La Liga Mexicana por la Defensa de los Derechos Humanos (Limeddh) emitió un pronunciamiento en el que advierte sobre una “grave regresión autoritaria” en Honduras, señalando acciones recientes del Poder Legislativo que, a su juicio, ponen en riesgo la institucionalidad democrática del país.
En el documento, fechado el 13 de abril de 2026, la organización sostiene que el Congreso Nacional hondureño dirigido por Tomás Zambrano, ha impulsado una ofensiva para desmantelar órganos de control, lo que representaría una amenaza estructural a los derechos políticos de la ciudadanía.
Los abusos materializados en el Legislativo y acompañados por el Partido Liberal, ya hacen eco en la comunidad internacional, en ese sentido, la Limeddh expresa preocupación por lo que denomina una “desnaturalización de las facultades de fiscalización política”, argumentando que la activación de juicios políticos contra funcionarios del sistema judicial, del Ministerio Público y del ámbito electoral no responde a mecanismos legítimos de rendición de cuentas, sino a una reconfiguración del poder estatal.
Según el organismo, estas acciones vulnerarían la independencia de poderes y los estándares establecidos por instancias internacionales como la Corte Interamericana de Derechos Humanos.
A lo interno, diversos actores sociales y políticos han advertido sobre las consecuencias de las acciones, al punto que han sido calificadas como un proyecto de reinstalación dictatorial, donde el bipartidismo busca controlar todos los poderes del Estado para garantizarse impunidad.
El pronunciamiento destaca el caso del consejero electoral Marlon Ochoa, a quien la organización considera víctima de persecución judicial tras denunciar irregularidades en el proceso electoral de 2025, incluyendo fallas en el sistema de Transmisión de Resultados Electorales Preliminares (TREP) y en el manejo de datos biométricos.
La Limeddh advierte que este caso reflejaría un patrón de criminalización del disenso institucional y un intento de silenciar voces críticas.

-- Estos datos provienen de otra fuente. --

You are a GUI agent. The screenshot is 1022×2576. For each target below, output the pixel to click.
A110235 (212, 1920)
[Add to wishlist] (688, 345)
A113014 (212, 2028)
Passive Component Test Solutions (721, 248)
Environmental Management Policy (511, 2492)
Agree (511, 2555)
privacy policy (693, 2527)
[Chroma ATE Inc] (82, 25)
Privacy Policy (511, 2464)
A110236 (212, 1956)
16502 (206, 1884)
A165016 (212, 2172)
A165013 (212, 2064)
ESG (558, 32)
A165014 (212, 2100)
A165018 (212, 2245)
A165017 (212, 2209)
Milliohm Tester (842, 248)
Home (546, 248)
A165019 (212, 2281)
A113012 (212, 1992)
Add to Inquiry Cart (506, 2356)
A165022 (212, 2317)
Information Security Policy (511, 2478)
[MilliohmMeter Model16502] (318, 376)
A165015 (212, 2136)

En su análisis, la organización también alerta sobre los riesgos de una concentración de poder y un posible debilitamiento de los mecanismos de control, lo que podría derivar en un escenario de impunidad y afectar la protección de los derechos humanos en el país y la región.

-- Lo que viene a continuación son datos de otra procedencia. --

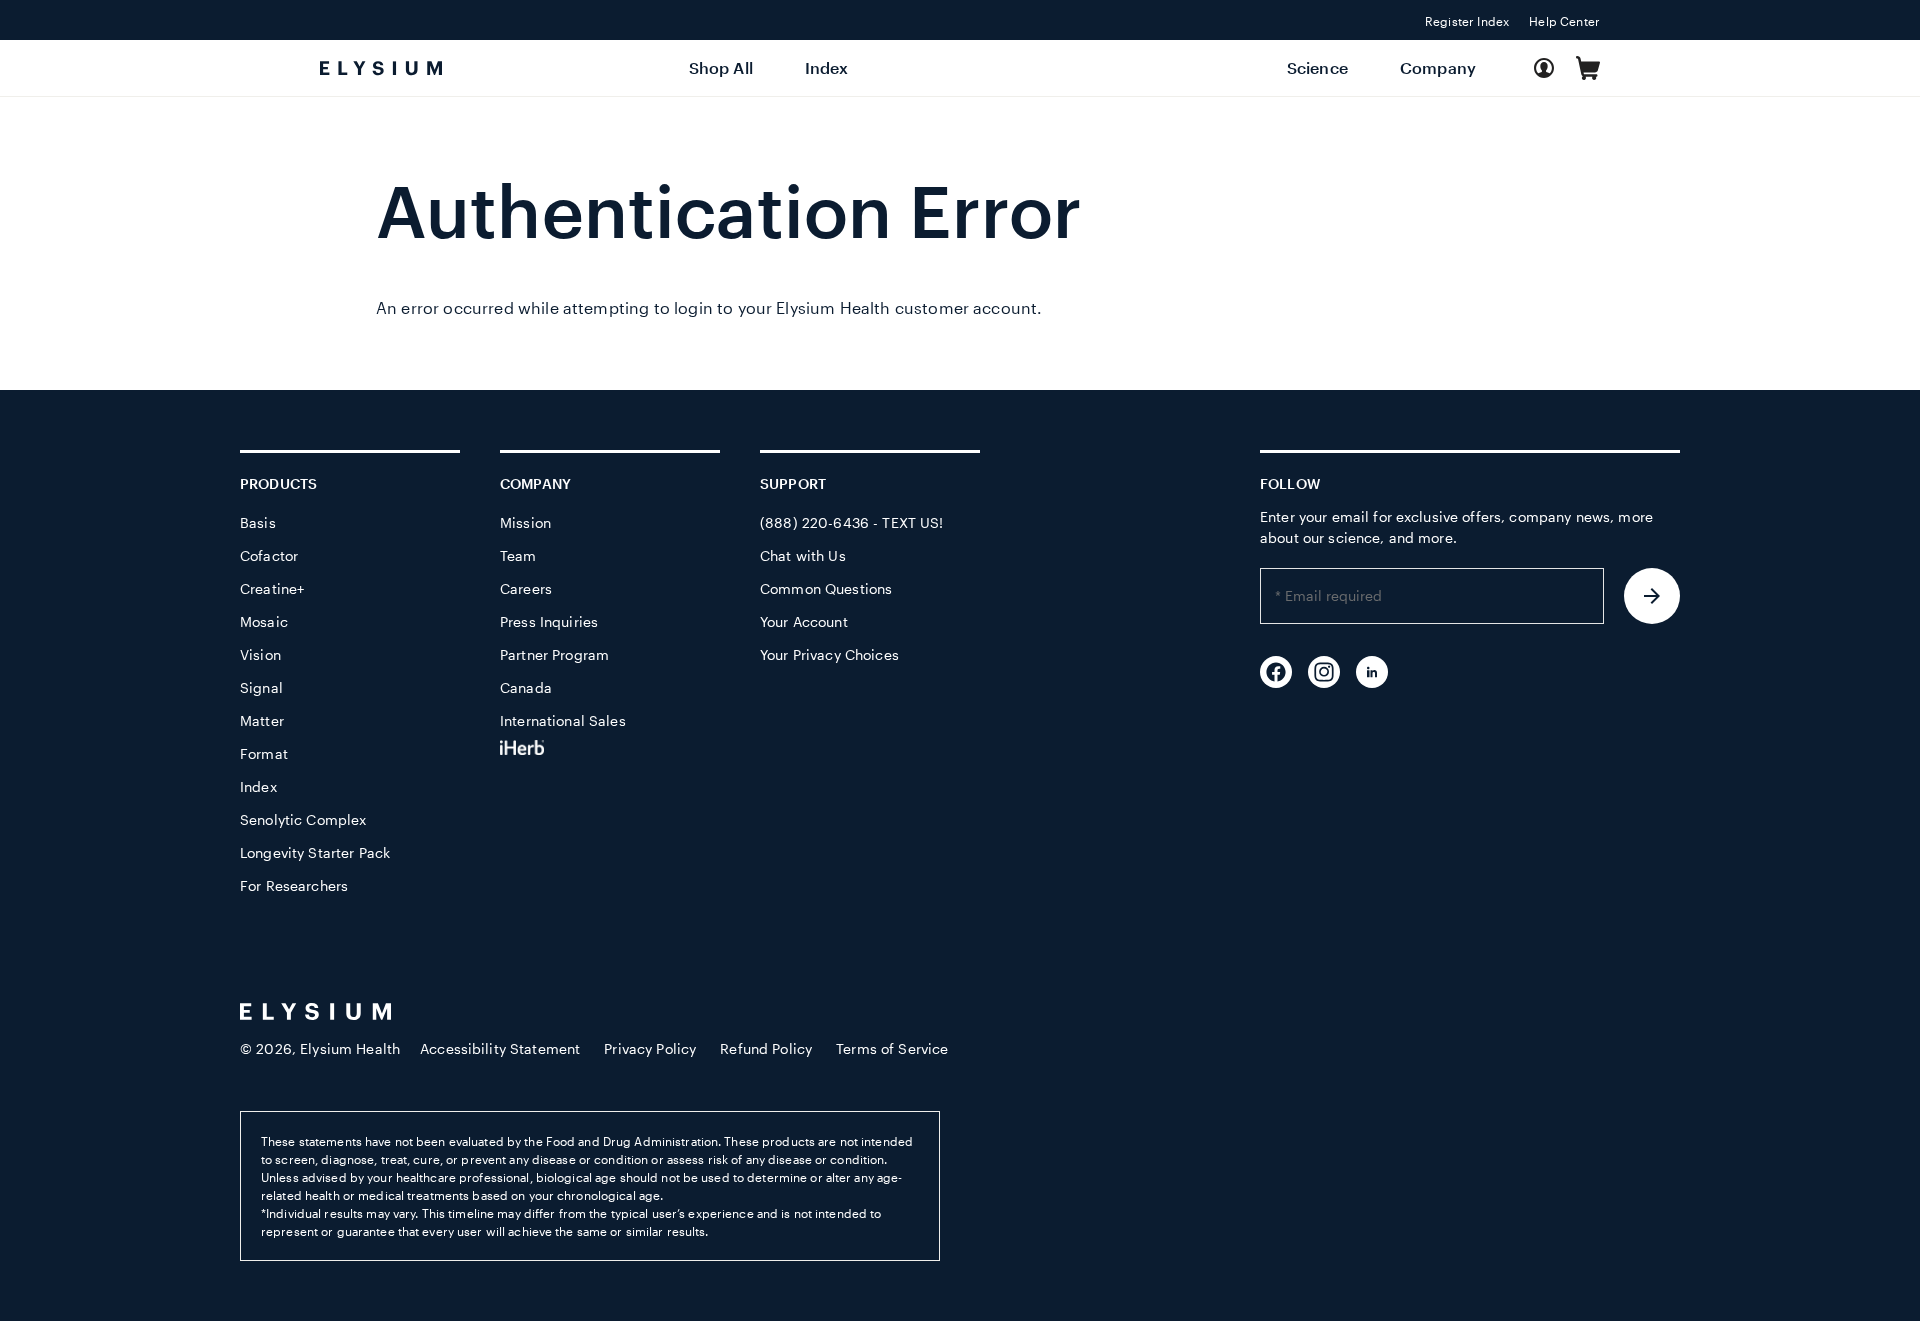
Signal (261, 687)
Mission (525, 522)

Ante esta situación, la Limeddh plantea varias exigencias, entre ellas el cese de procesos de destitución que no cumplan con estándares de debido proceso, garantías de protección para Marlon Ochoa y la intervención de organismos internacionales como la ONU y la Comisión Interamericana de Derechos Humanos para supervisar la situación del sistema judicial hondureño.
Finalmente, el organismo señala que se mantendrá en vigilancia permanente sobre Honduras y advierte que la consolidación de un sistema de impunidad en Centroamérica tendría repercusiones en toda la región.
Cabe destacar que la Limeddh es una organización con cerca de 40 años de existencia y cuentan con un estatuto consultivo ante la ONU y el Consejo de Europa, asimismo, pertenecen a la Federación Internacional por los Derechos Humanos (FIDH) y la Organización Mundial Contra la Tortura (OMCT).